#### [Page excerpt]
* Begin *

2. Access and Restrictions
(a) Access and Use of Subscription Services. Pendo grants to Customer a limited, non-exclusive, non-transferable, non-sublicensable right to access and use the Subscription Services based on the number of Units specified in the applicable Order Form during the term of any such Subscription Services (as set forth in the applicable Order Form) for Customer’s internal business purposes (the “Permitted Purpose”) subject to the terms of the Agreement.
Only Customer’s Users may access and use the Services ordered by Customer hereunder. Customer is responsible for maintaining the security of Customer’s account, passwords (including but not limited to administrative and user passwords) and files and for use of Customer’s account by Customer or any other person or entity who accesses Customer’s account via or as a result of Customer, with or without Customer’s knowledge or consent (unless such unauthorized access was caused by Pendo), and if Customer becomes aware of any violation, Customer will immediately terminate the offending party’s access to the Services and notify Pendo. Customer shall be responsible to Pendo for its Users’ activity and any breach of the Agreement.

* End *

#### [Exercise]
List each word the access and restrictions excerpt uses to describe the right Pendo grants to Customer to access and use the Subscription Services.

#### [Supplied material]
* Begin *

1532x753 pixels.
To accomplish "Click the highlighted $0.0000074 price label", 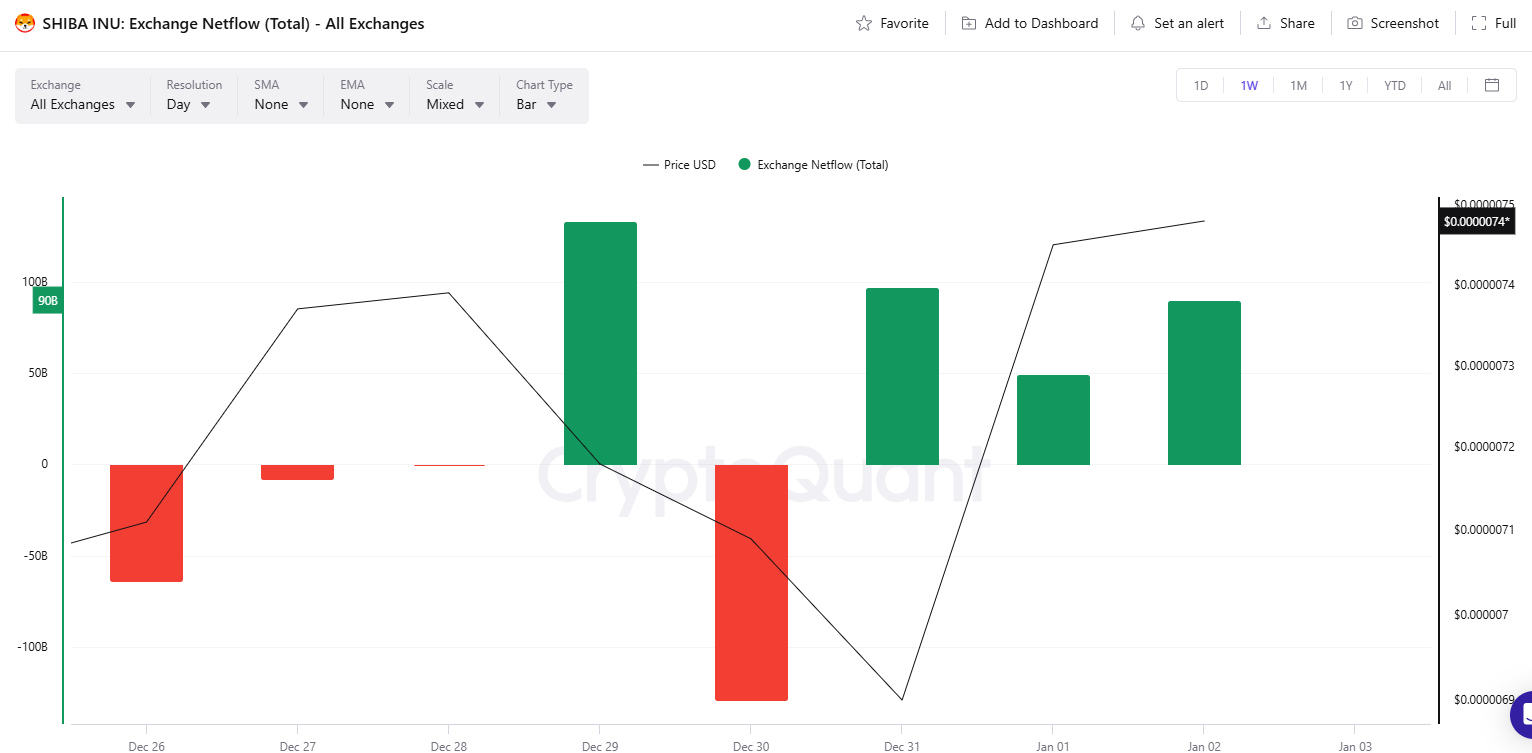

* End *

#### [Result]
limited, non-exclusive, non-transferable, non-sublicensable